The Farmers and the Logic Test
Two Texas farmers, Jim and Bob are sitting in a bar, enjoying beers. Jim turns to Bob, and says, "You know what, I'm going to go to college!" He then leaves the bar and makes his way over to the local college. He is met with the Dean of Administration, who is explaining to Jim what classes he is going to take. "Alright, Jim. You are going to take 4 classes," the Dean says. "English, Math, Science, and Logic." "Logic?" Jim asks. "What the hell is that?" "Here, I'll give you an example. Do you own a weed wacker?" Proudly, Jim responded, "Yes, I do." "Well, if you own a weed wacker, then logically speaking you own a lawn," the Dean said. "Yes, yes I do have a lawn!" "Well, if you have a lawn, then logically speaking you own a house." "Yes, yes I do have a house!" "And if you have a house, then logically speaking you have a family." "Yes, yes I do have a family!" "And if you have a family, then logically speaking you have a wife. And if you have a wife, then logically speaking you're heterosexual." "Yes, yes I do have a wife and I am heterosexual! Wow, I can't believe you found out all of that just because you knew I had a weed wacker!" Jim exclaimed. "Yeah, that's what logic is," the Dean responded. Jim excitedly went back to the bar, awaited by Bob. "Bob, I'm taking 4 classes in college. English, Math, Science, and Logic," Jim told Bob. "Logic?" Bob asks. "What the hell is that?" "Here, I'll give you an example. Do you own a weed wacker?" "No." "Then you're gay."
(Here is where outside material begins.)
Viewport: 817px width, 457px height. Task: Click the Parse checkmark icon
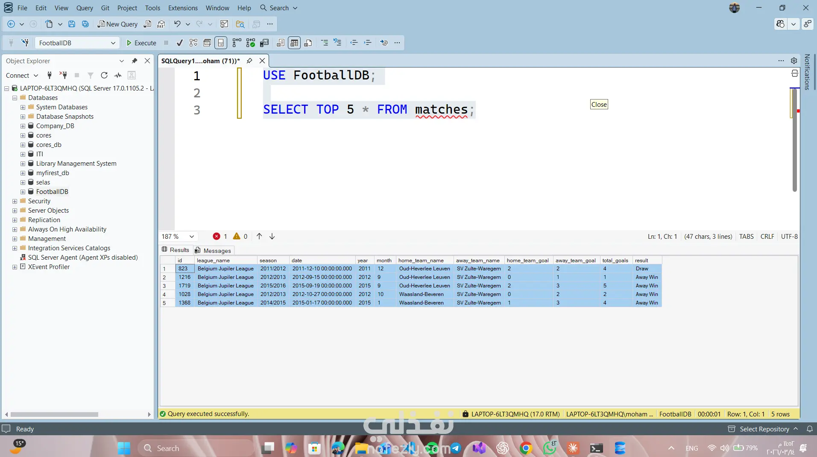pos(180,43)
A homicide detective walks into a bar and orders a beer.
"Hey look at those birds outside," the bartender comments to him. "Did you know that a group of crows like that is called a murder?"
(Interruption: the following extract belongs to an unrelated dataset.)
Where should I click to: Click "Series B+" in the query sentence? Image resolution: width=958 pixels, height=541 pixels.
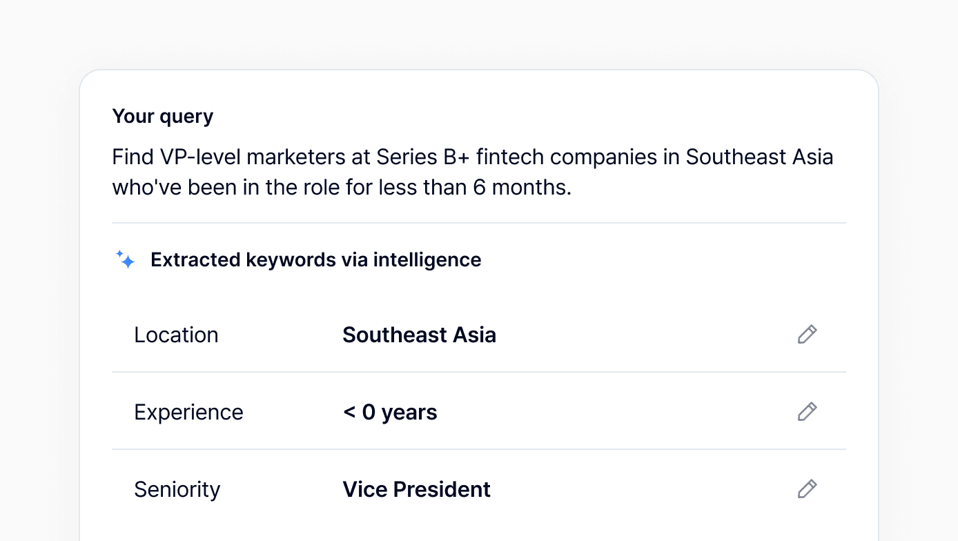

"Well you can't be sure that's a murder," the detective says. "Unless there is probable caws."
Two cabinets walk out of a bar...
One says to the other, "you walking home?" and the other replies, "Nah, I'm cabinet."
The Reformed Cowboy
A cowboy, who just moved from Wyoming to Texas, walks into a bar and orders three mugs of Bud. He sits in the back of the room, drinking a sip out of each one in turn. When he finishes them, he comes back to the bar and orders three more. The bartender approaches and tells the cowboy, "You know, a mug goes flat after I draw it. It would taste better if you bought one at a time." The cowboy replies, "Well, you see, I have two brothers. One is in Arizona, the other is in Colorado. When we all left our home in Texas, we promised that we'd drink this way to remember the days when we drank together. So I'm drinking one beer for each of my brothers and one for myself." The bartender admits that this is a nice custom, and leaves it there. The cowboy becomes a regular in the bar, and always drinks the same way. He orders three mugs and drinks them in turn. One day, he comes in and only orders two mugs. All the regulars take notice and fall silent. When he comes back to the bar for the second round, the bartender says, "I don't want to intrude on your grief, but I wanted to offer my condolences on your loss." The cowboy looks quite puzzled for a moment, then a light dawns in his eyes and he laughs. "Oh, no, everybody's just fine," he explains, "It's just that my wife and I joined the Baptist Church and I had to quit drinking." Then he smiled. “Hasn't affected my brothers, though."
A Viking walked into a bar.
The bartender asked, Why the long ship?